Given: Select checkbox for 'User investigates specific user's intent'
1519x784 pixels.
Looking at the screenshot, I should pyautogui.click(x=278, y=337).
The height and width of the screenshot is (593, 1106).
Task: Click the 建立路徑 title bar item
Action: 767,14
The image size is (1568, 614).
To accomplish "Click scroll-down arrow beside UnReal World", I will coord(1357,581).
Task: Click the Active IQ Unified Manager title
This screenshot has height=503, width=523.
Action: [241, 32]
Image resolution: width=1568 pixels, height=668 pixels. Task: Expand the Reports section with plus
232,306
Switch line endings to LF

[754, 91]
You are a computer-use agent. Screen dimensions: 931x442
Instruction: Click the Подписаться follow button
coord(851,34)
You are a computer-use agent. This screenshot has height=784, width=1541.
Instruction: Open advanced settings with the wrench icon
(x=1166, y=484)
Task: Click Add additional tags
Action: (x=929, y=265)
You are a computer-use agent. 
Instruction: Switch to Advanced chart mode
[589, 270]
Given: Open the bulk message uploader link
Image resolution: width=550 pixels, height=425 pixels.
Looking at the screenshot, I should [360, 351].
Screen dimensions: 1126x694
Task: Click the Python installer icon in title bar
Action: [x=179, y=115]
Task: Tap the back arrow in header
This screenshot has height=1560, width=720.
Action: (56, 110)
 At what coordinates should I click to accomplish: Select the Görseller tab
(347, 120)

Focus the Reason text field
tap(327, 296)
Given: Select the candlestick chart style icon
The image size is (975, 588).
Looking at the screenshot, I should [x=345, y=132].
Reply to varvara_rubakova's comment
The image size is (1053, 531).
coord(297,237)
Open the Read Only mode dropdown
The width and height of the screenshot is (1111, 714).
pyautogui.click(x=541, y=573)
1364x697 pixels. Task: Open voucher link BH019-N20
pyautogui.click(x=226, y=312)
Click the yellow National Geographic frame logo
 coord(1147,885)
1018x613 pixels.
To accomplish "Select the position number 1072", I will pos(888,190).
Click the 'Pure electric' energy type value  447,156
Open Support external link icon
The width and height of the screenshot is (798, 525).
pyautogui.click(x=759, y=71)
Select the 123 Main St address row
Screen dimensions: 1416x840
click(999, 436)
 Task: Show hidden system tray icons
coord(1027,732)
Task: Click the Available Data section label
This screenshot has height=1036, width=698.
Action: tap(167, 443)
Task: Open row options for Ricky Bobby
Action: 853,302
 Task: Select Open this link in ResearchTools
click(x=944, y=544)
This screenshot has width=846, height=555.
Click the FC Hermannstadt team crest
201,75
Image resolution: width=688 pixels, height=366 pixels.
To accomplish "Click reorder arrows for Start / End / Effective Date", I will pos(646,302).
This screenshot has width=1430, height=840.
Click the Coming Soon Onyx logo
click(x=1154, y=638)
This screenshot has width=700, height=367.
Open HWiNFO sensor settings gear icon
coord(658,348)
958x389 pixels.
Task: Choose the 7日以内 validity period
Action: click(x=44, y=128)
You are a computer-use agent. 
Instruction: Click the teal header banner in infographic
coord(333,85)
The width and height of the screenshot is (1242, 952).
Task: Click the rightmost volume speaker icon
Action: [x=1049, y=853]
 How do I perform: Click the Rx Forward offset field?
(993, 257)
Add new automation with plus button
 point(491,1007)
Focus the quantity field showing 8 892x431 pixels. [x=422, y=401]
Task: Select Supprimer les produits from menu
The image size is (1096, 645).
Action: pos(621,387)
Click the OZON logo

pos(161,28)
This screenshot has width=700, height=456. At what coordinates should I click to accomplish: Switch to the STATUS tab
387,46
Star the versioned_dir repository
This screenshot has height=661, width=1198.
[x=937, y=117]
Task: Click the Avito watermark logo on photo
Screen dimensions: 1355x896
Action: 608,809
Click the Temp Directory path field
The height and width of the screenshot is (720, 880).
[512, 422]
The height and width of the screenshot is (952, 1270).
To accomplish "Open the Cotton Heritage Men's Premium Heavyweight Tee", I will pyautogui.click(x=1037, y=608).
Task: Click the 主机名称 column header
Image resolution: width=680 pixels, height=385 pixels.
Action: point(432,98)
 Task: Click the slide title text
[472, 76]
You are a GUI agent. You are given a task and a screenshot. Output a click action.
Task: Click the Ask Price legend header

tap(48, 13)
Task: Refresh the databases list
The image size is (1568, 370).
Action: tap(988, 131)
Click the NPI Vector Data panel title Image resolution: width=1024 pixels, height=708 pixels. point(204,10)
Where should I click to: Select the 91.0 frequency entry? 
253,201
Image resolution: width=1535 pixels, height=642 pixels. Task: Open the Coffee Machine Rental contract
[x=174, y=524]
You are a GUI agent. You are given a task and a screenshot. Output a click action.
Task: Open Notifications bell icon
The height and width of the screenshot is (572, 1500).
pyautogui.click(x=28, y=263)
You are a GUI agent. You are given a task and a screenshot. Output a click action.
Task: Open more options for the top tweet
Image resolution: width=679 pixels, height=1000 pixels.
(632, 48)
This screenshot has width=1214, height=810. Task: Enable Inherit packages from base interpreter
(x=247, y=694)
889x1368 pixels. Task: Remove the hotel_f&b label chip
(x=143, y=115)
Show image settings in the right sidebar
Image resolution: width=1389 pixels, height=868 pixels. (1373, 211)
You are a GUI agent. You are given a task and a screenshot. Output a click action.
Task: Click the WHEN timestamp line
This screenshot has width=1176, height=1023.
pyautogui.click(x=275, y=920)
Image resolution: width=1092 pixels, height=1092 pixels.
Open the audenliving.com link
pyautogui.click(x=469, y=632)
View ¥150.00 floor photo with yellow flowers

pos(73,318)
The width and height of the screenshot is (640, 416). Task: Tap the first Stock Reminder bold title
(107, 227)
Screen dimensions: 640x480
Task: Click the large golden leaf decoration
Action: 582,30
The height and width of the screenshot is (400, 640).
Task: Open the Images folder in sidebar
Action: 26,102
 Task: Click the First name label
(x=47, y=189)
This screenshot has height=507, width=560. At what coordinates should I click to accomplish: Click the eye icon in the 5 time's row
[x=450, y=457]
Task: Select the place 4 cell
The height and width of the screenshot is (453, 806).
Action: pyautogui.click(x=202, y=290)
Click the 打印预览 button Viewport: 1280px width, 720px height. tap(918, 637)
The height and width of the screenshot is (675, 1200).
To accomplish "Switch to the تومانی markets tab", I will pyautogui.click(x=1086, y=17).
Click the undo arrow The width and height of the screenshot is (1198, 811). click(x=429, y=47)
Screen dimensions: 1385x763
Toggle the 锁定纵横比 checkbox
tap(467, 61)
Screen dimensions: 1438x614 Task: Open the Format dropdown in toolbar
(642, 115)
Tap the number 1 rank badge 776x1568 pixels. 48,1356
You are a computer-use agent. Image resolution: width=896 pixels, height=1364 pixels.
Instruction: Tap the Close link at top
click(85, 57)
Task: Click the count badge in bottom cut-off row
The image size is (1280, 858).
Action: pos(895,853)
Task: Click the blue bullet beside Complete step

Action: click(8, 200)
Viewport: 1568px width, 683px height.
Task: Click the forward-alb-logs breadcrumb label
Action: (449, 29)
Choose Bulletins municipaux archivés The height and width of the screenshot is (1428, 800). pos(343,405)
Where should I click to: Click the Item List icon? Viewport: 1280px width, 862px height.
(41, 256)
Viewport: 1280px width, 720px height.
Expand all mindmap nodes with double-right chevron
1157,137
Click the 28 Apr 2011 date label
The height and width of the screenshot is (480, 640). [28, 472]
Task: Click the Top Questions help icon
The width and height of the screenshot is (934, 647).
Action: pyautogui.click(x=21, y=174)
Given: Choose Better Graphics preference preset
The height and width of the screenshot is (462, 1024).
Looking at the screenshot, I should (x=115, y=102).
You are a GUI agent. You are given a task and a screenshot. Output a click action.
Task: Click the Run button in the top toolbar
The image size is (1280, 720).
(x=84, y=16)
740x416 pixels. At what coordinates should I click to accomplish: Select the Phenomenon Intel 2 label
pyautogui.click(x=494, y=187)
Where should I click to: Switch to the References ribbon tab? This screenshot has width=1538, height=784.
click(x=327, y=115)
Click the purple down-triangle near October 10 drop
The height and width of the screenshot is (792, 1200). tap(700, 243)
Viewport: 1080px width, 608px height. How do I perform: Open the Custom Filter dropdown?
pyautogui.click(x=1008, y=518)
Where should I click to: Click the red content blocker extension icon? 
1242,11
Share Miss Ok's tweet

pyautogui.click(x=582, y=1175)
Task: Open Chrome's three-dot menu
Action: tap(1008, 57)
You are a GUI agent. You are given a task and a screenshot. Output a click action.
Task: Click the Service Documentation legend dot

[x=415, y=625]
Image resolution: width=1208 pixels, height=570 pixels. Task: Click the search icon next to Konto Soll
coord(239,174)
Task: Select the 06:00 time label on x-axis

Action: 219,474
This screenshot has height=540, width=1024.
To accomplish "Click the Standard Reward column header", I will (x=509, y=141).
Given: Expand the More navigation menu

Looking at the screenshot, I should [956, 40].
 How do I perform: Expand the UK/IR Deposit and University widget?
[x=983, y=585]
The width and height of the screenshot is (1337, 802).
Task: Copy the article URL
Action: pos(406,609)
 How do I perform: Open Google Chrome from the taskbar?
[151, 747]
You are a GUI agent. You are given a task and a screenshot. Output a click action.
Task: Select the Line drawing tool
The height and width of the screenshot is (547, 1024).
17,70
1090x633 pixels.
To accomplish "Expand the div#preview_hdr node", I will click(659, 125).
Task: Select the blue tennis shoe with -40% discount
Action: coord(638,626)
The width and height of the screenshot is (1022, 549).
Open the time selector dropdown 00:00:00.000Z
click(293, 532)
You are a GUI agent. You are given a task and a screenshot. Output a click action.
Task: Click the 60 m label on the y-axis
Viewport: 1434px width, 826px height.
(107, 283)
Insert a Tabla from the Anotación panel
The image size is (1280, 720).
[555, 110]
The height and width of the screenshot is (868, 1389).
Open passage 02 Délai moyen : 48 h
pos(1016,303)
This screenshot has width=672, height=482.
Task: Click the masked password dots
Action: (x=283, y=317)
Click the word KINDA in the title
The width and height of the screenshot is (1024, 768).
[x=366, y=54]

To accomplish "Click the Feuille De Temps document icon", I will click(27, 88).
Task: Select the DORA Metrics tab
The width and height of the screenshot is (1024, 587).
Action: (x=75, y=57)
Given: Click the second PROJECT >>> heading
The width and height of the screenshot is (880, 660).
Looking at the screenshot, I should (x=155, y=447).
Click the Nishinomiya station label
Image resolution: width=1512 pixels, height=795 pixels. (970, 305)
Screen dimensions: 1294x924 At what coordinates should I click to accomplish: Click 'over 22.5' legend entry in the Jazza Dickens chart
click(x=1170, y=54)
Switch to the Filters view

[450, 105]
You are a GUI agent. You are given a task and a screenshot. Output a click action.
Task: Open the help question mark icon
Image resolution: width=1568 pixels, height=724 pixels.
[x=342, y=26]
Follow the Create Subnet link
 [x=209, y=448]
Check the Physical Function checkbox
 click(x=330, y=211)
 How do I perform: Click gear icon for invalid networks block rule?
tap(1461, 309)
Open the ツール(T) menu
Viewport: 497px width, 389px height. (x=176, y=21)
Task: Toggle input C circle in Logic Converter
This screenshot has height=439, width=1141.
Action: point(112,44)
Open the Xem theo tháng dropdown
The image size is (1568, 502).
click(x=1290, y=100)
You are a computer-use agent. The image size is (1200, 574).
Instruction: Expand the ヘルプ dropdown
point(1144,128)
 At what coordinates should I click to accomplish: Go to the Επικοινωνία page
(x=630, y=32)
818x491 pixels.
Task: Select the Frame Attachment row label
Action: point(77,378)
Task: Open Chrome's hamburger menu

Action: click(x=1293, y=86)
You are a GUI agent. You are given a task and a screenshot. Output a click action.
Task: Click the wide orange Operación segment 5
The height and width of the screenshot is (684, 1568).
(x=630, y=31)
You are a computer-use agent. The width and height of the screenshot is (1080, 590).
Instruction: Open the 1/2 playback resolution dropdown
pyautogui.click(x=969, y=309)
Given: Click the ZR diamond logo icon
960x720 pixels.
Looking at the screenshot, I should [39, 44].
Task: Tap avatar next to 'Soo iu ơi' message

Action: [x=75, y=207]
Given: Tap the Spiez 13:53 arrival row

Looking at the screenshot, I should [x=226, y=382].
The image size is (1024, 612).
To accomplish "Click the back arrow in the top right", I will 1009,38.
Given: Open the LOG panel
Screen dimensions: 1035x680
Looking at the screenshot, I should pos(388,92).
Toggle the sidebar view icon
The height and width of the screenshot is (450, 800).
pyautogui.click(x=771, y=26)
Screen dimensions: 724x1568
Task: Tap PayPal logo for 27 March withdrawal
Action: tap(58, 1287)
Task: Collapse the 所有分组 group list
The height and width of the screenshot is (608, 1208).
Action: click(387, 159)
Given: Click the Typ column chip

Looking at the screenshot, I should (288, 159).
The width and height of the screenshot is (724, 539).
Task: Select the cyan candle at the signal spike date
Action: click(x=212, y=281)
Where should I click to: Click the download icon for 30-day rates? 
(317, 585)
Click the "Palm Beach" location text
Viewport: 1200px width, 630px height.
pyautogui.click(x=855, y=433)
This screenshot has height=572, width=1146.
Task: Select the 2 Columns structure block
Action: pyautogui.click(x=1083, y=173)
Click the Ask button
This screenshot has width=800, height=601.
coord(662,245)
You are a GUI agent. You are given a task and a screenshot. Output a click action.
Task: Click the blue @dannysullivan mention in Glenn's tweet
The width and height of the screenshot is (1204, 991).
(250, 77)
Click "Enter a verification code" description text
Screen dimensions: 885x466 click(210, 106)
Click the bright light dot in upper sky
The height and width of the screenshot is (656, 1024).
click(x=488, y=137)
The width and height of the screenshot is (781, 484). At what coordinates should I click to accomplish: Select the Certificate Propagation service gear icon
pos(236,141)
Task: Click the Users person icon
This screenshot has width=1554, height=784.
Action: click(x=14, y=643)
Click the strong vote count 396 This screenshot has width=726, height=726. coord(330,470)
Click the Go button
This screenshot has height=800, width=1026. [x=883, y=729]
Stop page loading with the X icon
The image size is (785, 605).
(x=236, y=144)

* The task
Write out the records exactly, starting at the first line and stopping after the line that contains "The image size is (1568, 614).".

* Result of this task
Given: Select checkbox for 'User investigates specific user's intent'
1519x784 pixels.
Looking at the screenshot, I should pyautogui.click(x=278, y=337).
The height and width of the screenshot is (593, 1106).
Task: Click the 建立路徑 title bar item
Action: 767,14
The image size is (1568, 614).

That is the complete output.